First, he has banned photojournalists from taking close shots of him and publishing such in any newspaper.  And the communication department at the presidency has stopped uploading photographs of Yar'Adua to the website of the State house (www.nigeriafirst.org) pending the time its principal subject would have gained enough weight to look like the doctor, not the patient.
 
Saharareporters has learned that a photojournalist at the New Agency of Nigeria (NAN) has been queried for "taking and circulating pictures of Mr. Yar'Adua that his office considers embarrassing."

The new policy was devised after a series of photos emerged in several newspapers following Yar'Adua’s so-called two-week vacation.  When accurate but unflattering reports of Yar’Adua’s preparations for a medical leave surfaced in SaharaReporters and other media, those arrangements were cancelled at the last minute and a “vacation” announced in its place.  



But although spokesman Segun Adeniyi told the press his boss would spend the vacation at the Obudu Ranch in Cross River State, Dodan Barracks in Lagos, and Yar’Adua’s home state of Katsina, Yar’Adua was instead marooned in the Aso Rock villa residence in Abuja.  Reports said he had been too weak to travel.  A medical source had also told Saharareporters that given the state of Yar’Adua’s weakened lungs, his doctors would not medically permit travel to Obudu Ranch, where the high altitude heights would have made breathing a nightmare for him.
 
The state of Yar'Adua's health has reduced State activities to the barest minimum.  One of his ministers told Saharareporters after yesterday's Federal Executive Council (FEC) meeting that Yar'Adua could not stay longer than 30 minutes in what he said was the shortest FEC he had ever attended.

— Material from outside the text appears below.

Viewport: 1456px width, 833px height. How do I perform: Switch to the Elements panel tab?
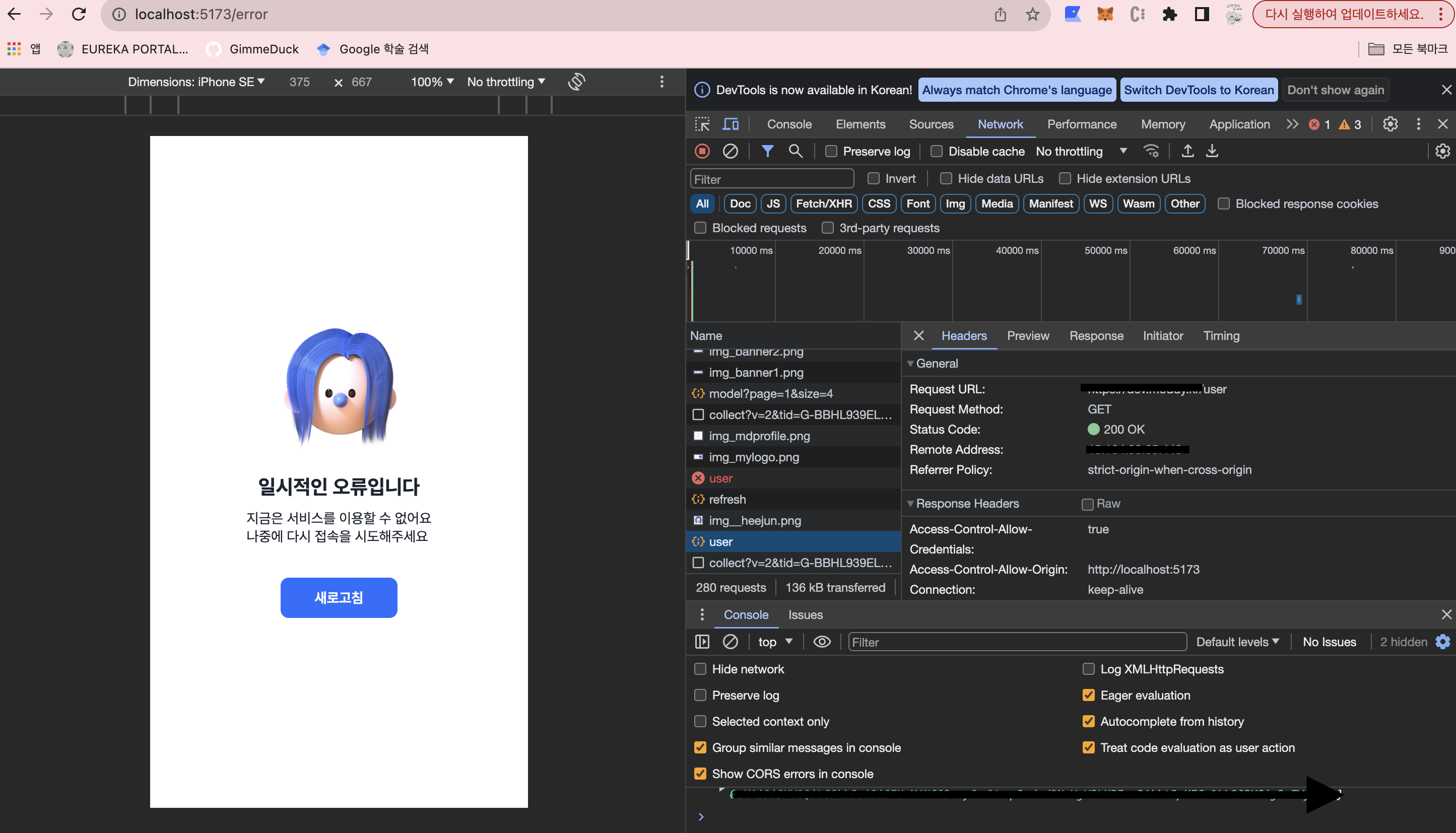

At that meeting, photojournalists were forbidden from taking close shots of Yar'Adua. A number of newspaper editors were warned to carry embarrassing photos of Yar'Adua at their own risk.  Since Yar’Adua does not have a choice in whether or in what circumstances public pictures of him are published, it remains to be seen if editors nationwide will go along with what amounts to providing the nation with part of the truth. For today, a majority of the mainstream newspapers only settled for front-page photos of ministers as they engaged in staged-managed "photo ops" banter at the State House .  It is not clear how the television stations plan to report public appearances of Yar’Adua, if any.